By Minda Dentler
In January, my daughter celebrated her second birthday. She ran around our apartment with cake on her face and a joyful grin. Pushing around in my wheelchair, I could not catch her, and it hit me again that I cannot run. I cannot even pick her up off the ground if she falls down. I can't do these things because my legs are paralyzed from contracting polio as an infant in India.
My daughter did not face this risk because she was protected by the polio vaccine.
Today, more than any time in history, we are able to save children's lives and prevent disabilities through the use of vaccines. Yet also today, the legitimate use of vaccines in the United States is facing new threats as more and more parents opt out of vaccination requirements, and vaccine opponents promote state laws that make it easier to do so.
If this trend continues, we may soon see the re-emergence of epidemics of deadly and disabling diseases, such as measles and meningitis. It is critical that now we - parents, health professionals, and lawmakers - stand together in support of vaccination programs.
States determine immunization requirements, and all but three states (California, Mississippi and West Virginia) accept religious or philosophical exemptions. Now, a number of state legislatures are considering laws that would further expand non-medical exemptions.
A bill proposed In Idaho would allow parents to opt out of vaccinating their children with a simple letter rather than having to fill out a state or school form. In January 2017, the Rhode Island Senate Health and Human Services committee introduced a bill that would allow parents to exempt their children from required vaccinations based on non-specified personal belief-in addition to the state's existing religious exemption.
But in several states, record numbers of non-medical exemptions are already being granted. Last year, the number of non-medical exemptions in Oregon (6.2 percent), Idaho (5.8 percent) and Vermont (5.5 percent) were high enough to expose the community to increased risk of disease.
This threat arises when the percentage of vaccinated children falls below a certain threshold-usually at least 90 or 95 percent. When this happens, disease is able spread more readily through the community, affecting those who are unable to be immunized, such as infants or immune-suppressed children or elderly. Thus, in order to stop the spread of vaccine preventable disease, each community is reliant on actions of its individuals.
A study by research scientist Dr. Peter Hotez shows the dangerous increase of non-medical exemptions granted in Texas. In 2016, there were almost 45,000 children with non-medical exemptions to immunizations, double the number in 2015. This dropped measles vaccine coverage in communities like Gaines County to below the crucial 95 percent threshold needed to prevent outbreaks. According to Dr. Hotez, in Travis County alone, the exemption rate exceeds 20 percent.
When I was an infant in India, my birth mother did not have the opportunity to immunize me against polio. After my adoptive parents brought me back to the United States, they were able to obtain the medical care necessary for me to walk with leg braces and crutches and push a manual wheelchair.
Vaccines play a fundamental role in protecting our lives and those around us from illness and death. They prevent diseases like measles that can cause brain damage, polio that paralyzes, and meningitis that can cause brain damage or even death. According to a study of vaccinated children by the United States Center for Disease Control and Prevention (CDC): vaccine use in America between 1994 and 2013 has saved 732,000 lives (greater than the population of Boston), avoided 21 million hospitalizations and 322 million illnesses (more than the current population of the entire country).

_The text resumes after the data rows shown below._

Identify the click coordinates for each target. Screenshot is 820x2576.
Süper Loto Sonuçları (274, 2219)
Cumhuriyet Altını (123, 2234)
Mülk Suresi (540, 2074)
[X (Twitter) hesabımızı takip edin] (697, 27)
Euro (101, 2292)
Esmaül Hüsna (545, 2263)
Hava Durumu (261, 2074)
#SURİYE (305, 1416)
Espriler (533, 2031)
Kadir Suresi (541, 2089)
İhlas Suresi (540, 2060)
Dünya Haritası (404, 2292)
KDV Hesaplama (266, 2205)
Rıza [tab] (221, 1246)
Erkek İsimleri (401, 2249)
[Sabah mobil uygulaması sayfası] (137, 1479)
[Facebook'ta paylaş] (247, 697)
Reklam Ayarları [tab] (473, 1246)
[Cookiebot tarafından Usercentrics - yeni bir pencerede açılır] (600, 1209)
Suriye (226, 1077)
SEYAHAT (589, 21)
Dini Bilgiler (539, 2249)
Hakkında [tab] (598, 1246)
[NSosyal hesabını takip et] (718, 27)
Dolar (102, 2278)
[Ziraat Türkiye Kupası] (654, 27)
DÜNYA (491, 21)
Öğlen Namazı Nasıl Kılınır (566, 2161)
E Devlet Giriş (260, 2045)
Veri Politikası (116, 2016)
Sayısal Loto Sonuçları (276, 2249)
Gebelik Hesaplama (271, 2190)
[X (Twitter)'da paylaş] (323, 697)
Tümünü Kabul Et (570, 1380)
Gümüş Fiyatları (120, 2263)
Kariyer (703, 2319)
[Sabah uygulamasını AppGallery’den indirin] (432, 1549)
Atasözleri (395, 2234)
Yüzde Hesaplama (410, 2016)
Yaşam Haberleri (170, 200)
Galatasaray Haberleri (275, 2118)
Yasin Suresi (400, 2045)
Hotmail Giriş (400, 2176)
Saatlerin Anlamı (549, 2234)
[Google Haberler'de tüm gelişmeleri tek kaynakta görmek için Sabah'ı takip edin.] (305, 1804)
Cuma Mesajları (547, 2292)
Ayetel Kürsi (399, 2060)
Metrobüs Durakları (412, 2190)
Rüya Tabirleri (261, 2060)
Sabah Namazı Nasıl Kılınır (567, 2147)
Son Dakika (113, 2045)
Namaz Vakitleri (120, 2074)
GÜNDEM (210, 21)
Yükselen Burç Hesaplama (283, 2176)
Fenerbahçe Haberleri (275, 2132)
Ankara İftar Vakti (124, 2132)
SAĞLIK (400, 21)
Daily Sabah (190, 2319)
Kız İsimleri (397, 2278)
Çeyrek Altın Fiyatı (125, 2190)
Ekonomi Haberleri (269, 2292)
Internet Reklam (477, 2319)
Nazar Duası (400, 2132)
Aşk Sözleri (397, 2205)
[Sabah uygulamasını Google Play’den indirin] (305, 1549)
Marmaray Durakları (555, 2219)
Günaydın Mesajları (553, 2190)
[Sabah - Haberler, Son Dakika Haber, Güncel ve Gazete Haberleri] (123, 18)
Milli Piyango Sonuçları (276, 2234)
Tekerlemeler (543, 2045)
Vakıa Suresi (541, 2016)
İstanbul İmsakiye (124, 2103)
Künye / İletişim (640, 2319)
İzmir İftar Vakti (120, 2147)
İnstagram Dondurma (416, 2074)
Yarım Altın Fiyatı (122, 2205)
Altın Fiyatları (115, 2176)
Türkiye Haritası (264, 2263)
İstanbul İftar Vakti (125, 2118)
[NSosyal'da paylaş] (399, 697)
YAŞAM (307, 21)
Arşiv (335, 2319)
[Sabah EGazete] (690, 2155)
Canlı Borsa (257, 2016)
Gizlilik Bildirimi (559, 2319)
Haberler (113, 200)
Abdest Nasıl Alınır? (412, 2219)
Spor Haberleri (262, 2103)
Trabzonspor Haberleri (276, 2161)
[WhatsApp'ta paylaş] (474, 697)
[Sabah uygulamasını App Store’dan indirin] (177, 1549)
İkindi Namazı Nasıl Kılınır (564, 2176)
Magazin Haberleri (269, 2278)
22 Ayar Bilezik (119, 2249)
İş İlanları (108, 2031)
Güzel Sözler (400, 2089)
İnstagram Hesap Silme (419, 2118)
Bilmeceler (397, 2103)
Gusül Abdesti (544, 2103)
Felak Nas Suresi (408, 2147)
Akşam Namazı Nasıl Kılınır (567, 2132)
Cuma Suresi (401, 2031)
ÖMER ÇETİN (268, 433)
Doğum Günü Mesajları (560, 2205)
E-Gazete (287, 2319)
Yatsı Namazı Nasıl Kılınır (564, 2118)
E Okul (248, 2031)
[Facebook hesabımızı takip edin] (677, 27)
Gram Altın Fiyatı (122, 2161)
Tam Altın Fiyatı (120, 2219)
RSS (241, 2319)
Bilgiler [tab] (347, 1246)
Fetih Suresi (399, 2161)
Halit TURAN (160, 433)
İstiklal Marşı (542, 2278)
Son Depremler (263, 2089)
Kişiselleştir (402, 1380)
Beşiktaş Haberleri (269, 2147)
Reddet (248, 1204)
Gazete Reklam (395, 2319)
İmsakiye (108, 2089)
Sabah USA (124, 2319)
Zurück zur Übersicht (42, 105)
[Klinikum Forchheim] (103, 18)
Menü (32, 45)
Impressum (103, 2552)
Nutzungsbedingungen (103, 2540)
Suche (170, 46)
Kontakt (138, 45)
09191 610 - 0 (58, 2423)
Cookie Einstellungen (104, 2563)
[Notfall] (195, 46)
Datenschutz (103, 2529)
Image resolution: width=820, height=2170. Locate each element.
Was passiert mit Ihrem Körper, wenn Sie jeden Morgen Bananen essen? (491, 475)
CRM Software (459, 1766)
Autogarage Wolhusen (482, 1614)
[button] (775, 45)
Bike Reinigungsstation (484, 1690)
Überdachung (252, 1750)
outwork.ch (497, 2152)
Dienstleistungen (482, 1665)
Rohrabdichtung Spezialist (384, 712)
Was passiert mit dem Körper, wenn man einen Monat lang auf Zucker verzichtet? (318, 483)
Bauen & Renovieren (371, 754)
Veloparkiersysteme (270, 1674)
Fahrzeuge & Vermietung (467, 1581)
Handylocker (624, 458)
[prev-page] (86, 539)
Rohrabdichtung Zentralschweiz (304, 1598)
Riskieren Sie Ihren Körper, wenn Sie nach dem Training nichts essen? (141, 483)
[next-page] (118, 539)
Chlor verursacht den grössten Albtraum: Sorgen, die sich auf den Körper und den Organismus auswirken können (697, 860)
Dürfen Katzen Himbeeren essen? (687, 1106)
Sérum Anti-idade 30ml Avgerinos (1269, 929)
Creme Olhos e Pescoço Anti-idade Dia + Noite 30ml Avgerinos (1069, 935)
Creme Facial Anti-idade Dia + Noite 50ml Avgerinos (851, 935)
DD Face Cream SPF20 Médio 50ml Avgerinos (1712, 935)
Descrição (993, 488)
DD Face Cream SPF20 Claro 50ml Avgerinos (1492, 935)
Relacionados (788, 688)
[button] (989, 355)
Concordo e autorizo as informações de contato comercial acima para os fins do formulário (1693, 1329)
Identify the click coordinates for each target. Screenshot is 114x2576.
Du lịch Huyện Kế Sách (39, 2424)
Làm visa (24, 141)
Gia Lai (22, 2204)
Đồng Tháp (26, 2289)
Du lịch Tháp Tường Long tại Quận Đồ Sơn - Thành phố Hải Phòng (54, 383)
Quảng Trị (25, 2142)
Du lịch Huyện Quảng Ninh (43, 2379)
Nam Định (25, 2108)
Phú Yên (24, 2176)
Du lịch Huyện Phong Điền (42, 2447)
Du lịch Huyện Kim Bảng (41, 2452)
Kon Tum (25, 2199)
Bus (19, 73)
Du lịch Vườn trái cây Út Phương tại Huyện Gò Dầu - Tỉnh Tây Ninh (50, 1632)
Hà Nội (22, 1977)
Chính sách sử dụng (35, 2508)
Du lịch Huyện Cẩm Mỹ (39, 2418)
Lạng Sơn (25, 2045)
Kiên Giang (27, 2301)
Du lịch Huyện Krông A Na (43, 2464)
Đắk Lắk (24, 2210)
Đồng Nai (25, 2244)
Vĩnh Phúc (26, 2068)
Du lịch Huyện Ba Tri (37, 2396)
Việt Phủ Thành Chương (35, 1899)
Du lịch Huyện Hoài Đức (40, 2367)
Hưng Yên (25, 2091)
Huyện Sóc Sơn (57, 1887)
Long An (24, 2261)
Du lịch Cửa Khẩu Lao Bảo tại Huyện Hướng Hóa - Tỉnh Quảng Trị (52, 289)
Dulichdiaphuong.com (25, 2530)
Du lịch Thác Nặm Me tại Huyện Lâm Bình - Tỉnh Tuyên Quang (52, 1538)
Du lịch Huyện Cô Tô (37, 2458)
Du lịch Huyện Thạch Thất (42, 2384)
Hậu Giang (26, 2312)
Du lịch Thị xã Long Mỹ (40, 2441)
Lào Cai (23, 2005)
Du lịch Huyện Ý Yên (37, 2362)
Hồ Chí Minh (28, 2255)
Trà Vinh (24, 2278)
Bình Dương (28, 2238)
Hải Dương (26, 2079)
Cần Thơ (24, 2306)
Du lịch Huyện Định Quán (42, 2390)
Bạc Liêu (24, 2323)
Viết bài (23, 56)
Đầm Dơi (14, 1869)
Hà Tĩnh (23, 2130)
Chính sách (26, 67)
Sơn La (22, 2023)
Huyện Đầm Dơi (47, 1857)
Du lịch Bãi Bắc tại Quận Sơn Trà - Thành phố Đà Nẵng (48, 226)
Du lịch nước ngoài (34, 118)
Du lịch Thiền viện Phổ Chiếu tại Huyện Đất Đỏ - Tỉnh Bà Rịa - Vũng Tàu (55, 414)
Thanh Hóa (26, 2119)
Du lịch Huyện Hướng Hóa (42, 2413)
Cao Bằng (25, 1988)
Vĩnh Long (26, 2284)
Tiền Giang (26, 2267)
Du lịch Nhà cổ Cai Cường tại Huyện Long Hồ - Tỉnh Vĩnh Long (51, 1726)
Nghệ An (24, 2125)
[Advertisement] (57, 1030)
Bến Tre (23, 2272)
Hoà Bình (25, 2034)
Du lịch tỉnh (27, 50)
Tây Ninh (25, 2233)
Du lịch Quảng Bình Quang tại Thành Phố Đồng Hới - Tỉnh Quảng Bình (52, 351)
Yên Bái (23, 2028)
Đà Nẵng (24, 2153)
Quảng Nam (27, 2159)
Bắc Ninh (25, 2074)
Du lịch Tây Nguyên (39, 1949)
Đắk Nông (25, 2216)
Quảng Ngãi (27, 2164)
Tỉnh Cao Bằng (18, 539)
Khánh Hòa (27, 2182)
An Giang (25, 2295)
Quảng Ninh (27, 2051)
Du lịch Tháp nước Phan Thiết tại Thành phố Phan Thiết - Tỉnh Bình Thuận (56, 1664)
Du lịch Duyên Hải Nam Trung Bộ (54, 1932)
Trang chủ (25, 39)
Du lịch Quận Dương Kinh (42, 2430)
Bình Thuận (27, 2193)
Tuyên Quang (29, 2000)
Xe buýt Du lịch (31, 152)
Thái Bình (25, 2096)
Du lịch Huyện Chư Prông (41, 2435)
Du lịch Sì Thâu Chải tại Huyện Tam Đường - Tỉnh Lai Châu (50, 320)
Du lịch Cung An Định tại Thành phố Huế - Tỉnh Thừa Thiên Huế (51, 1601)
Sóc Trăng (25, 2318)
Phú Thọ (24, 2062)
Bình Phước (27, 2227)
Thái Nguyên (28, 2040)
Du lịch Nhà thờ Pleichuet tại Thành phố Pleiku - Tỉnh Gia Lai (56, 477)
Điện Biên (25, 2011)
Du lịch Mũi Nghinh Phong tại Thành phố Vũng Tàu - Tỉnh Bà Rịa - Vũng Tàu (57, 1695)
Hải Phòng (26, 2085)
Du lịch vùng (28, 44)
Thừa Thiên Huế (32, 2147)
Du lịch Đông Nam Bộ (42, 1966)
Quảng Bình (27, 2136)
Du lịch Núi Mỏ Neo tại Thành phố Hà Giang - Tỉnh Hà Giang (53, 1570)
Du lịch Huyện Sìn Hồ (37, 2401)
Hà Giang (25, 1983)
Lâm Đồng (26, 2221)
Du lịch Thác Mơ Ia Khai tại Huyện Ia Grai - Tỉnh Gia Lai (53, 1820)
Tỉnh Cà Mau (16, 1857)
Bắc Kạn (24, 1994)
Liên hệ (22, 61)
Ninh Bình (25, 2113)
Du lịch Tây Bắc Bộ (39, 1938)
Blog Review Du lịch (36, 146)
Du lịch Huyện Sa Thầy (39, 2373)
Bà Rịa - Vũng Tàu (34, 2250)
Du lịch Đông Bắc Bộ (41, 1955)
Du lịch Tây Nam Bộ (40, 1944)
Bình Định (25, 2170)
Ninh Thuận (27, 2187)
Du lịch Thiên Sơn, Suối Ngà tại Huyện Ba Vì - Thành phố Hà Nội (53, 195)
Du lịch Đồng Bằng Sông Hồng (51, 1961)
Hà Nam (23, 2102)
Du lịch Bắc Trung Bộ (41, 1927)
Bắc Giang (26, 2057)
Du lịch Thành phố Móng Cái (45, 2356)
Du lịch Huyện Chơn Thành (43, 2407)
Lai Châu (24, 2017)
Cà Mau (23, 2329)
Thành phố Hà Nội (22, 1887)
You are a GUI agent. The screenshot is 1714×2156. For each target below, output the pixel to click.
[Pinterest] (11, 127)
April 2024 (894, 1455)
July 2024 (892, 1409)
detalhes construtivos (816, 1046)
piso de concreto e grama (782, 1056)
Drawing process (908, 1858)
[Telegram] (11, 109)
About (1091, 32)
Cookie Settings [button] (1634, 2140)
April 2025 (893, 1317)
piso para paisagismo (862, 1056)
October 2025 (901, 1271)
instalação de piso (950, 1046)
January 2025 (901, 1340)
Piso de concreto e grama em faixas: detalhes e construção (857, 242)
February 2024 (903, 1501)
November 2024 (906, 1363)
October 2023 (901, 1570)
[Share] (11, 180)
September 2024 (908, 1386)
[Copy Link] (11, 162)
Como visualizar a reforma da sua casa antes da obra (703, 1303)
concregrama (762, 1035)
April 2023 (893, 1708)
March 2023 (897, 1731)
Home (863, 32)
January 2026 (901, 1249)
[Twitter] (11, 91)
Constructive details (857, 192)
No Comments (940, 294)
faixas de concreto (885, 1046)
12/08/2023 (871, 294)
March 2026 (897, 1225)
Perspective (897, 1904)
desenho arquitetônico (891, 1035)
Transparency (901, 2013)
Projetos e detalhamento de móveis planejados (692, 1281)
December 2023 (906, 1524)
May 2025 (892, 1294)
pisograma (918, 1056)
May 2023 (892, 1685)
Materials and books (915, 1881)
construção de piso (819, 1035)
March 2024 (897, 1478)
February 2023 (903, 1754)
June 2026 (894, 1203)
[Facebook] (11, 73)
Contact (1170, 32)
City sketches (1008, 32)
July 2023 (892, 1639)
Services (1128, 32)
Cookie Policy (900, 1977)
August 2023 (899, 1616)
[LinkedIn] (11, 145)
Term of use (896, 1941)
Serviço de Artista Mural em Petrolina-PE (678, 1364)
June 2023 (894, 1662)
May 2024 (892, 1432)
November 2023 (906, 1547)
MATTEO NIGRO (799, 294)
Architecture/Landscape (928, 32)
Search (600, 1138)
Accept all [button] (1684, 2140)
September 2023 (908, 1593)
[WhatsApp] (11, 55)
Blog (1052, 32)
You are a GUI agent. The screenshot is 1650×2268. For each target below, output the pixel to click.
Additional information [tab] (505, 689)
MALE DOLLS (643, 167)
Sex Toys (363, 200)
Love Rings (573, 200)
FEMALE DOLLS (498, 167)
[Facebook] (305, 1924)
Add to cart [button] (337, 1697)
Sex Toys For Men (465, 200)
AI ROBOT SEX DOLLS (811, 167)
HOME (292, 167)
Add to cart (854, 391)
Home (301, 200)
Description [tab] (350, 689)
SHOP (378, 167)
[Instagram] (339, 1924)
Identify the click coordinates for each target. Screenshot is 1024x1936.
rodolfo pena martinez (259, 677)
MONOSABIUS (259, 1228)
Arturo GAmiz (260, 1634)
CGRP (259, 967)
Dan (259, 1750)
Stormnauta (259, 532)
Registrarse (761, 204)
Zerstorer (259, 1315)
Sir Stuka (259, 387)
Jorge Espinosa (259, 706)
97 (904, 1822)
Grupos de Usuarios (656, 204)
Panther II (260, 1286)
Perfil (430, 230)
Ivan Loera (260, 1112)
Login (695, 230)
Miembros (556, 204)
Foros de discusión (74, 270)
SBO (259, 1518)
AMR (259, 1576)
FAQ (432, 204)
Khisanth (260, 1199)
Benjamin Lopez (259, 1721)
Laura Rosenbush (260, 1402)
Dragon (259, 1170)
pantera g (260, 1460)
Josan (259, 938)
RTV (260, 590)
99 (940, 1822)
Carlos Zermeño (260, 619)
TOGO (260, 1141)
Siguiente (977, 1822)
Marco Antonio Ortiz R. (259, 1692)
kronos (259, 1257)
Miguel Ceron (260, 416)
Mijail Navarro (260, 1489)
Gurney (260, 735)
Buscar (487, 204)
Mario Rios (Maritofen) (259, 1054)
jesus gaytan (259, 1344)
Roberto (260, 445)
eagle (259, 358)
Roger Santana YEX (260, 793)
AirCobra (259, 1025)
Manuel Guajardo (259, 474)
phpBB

Meanwhile, a study based on a survey by the American Academy of Pediatrics reported that parents' number one reason for declining vaccines was the belief that they are unnecessary. Other reasons included concern for discomfort and worry that vaccines place a burden on their children's immune systems.
To be sure, there are many reasons for parents to fear for the health and safety of their children. But vaccines need not be one of them. As the World Health Organization (WHO) puts it, you are far less likely to be injured by a vaccine than by the disease itself.
It is easy to take vaccine protection for granted. They have been so effective in eliminating disease that many people are unaware of the extent of suffering they once inflicted. The U.S. polio epidemic in the 1940s and 1950s left tens of thousands of people paralyzed. Prior to measles vaccination in the early 1960s, there were an estimated 50,000 hospitalizations, 4,000 cases of permanent brain damage, and 500 deaths from measles every year.
If today's concerned parents were to experience such devastating epidemics, they would likely think twice before denying their children the best shot at life.
As a parent who understands the value of vaccines personally, I urge other parents, health care providers and state legislators to join together to support childhood vaccination programs. We must ask our state legislatures to vote against bills that would soften existing requirements or allow for more vaccination exemptions. We can go further to ask our leaders to consider tightening exemption policies altogether. Let us send the message that we value children's lives and the vaccines that help to keep our country safe from preventable diseases.
Minda Dentler became the first female wheelchair athlete to complete the Ironman World Championship in Kona, Hawaii in October 2013, and is both a polio survivor and a global health advocate. She is a 2017 Aspen New Voices Fellow.